Bake’s Takes Volume 1, Issue 2

by | May 8, 2024

ARTICLE | May 08, 2024

May 2024, Volume 1, Issue 2

Bake’s Takes: A KHA Management Consulting Recommended Reads by Jonny Baker, Strategic Consulting Partner.

Hot Take: All leaders are readers, but not all readers are leaders. As a leader you need exposure to varying perspectives, insights, and ideas.

This month’s Top 3:

  1. What You Don’t Know About Making Decisions, Garvin and Roberto; HBR, Sep 2001
      1. This article highlights the differences between being an advocate or an inquirer.
      2. The advocate seeks to win the argument and loses focus on collaboration or hearing other thought, this disallows the best decision to be reached.
      3. The inquirer has genuine curiosity, carefully considers a myriad of options, and works with others to find the best solutions.
  2. The Difference Between Coaching Rookies and Veterans, Wiseman, HBR 2015
      1. Wiseman, the famed author of Multipliers goes over distinct differences the coach should keep in mind when advising or counseling a rookie or veteran.
      2. Best quotes:
        • “Rookies need validation, veterans need calibration.”
        • “Rookies are all thrust and no vector. [Veterans]…can get stuck running the same old plays.”
  3. Discovering Your Authentic Leadership, George, Sims, McLean, Mayer, HBR Feb 2007
      1. George, former Medtronic CEO, is the lead author, in 2004 he authored a seminal work Authentic Leadership: Rediscovering the Secrets to Creating Lasting Value.
      2. The study interviewed 125 prominent leaders and crystallized these truths:
        • Developing yourself requires commitment, crucible experiences vs. victim experiences, generating self-awareness and be willing to take critique, practicing your values and principles in all contexts of life, balancing internal and external motivators (with the importance of intrinsic motivators), building a support team, embracing your humanity (and others’), empowering people to lead.

Why Bake’s Takes: I have been accused by friends, colleagues, and clients of pelting people with articles and book recommendations.

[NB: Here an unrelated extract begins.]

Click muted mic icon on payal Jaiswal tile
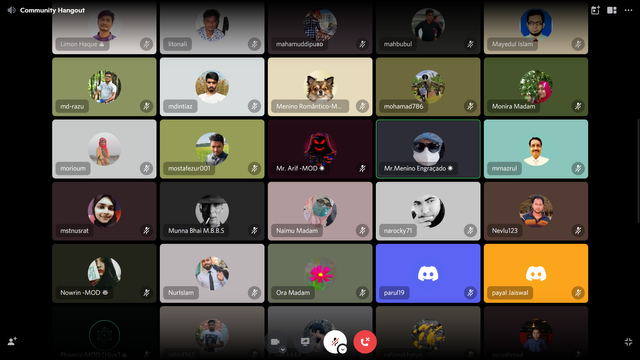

Some of my mentees have stacks of books they will never get through (some of my mentors too). As such, I have decided to curate a monthly summary that holds what I deem to be the 3 best articles or reads of the month (when I read them, not published that month). I do love Harvard Business Review and you will see much of it as my work is focused on equipping leaders for the tough tasks ahead of creating vision, alignment, and execution. I have yet to find a better resource for equipping that work well.